The relationship between county residents and El Camino Real has shifted with changes in development and transportation, but it has been more of a gritty business thoroughfare than a residential street for most of its recent history.
The 500-mile Spanish road, which once linked missions, pueblos and presidios from Sonoma to San Diego, runs through the heart of many Peninsula communities. In the 20th century, however, the growing domination of the automobile, especially after World War II, allowed developers and builders to expand to areas beyondthe railroad tracks and El Camino, said Mitch Postel, director of the San Mateo County History Museum.
“[Cars] allowed developers to look up the hills and down to the Bay, and not just along the rail corridor,” Postel said.
As the influence of cars grew, El Camino Real became lined with billboards, gas stations and junkyards, Postel said.
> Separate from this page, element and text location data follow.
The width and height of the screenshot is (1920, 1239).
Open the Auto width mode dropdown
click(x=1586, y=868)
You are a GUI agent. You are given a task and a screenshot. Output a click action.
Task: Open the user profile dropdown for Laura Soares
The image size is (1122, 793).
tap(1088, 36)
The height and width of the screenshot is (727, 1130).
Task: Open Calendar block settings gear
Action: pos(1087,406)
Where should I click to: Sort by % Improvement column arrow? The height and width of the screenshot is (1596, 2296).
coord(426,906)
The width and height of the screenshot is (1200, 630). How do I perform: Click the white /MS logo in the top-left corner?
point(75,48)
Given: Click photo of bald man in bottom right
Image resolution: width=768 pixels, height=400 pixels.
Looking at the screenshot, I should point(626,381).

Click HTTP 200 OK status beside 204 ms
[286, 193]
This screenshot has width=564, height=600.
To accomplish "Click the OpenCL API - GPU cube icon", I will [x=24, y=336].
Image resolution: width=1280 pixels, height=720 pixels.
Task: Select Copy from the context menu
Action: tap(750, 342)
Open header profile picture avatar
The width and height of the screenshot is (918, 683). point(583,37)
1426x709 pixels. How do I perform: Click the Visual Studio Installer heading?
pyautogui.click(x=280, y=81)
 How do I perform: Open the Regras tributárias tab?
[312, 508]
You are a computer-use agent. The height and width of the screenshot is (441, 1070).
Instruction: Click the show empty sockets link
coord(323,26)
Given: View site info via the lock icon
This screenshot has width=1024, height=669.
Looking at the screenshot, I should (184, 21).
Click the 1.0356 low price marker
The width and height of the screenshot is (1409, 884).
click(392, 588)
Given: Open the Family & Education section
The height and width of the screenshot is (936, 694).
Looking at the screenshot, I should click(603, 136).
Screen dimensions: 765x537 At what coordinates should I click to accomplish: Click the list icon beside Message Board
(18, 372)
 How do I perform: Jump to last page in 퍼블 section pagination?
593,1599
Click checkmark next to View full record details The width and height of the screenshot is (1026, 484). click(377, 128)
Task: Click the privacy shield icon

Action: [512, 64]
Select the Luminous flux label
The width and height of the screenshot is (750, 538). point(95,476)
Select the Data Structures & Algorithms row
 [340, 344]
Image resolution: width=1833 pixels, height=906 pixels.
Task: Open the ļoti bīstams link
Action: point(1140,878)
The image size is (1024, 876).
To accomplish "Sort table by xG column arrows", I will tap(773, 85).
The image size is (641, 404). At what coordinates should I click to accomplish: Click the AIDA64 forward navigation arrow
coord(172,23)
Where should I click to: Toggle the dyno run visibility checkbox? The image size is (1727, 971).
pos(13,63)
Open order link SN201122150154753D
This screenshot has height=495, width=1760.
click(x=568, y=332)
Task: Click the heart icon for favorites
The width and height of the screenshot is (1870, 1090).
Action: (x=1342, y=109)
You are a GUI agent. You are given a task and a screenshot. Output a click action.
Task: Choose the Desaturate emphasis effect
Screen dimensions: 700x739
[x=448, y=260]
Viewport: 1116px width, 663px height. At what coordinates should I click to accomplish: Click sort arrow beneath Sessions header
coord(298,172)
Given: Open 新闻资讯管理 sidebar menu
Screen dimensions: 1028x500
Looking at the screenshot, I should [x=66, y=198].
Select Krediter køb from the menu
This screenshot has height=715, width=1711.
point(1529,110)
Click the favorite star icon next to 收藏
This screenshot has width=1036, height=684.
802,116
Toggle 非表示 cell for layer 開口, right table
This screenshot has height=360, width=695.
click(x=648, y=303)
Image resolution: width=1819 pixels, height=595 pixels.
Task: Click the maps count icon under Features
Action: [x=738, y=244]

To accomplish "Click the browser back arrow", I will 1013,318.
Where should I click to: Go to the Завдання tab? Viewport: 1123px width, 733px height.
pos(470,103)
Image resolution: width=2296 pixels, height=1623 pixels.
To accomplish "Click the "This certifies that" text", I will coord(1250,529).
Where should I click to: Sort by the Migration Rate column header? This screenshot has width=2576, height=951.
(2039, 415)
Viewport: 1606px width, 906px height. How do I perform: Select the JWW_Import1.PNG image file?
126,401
“It wasn’t beautiful everywhere,” he said, calling it “the second tier of transportation” next to trains. From early American times, the highway had been a place where cattle were driven to market and transients hung out, rather than a place for pedestrians and residents.
Sprawl continued for decades after World War II, when big-name developers, such as the Bohannon Group, learned the techniques of mass construction from the government after World War II, Postel said. Low-cost government loans provided them and would-be homeowners the financial means to expand.
Now, however, the trend toward continued sprawl and increasing traffic problems is being met locally by new efforts to direct development back toward the main transportation corridors, Postel added, “We’re worried about the diminishing of our open spaces.”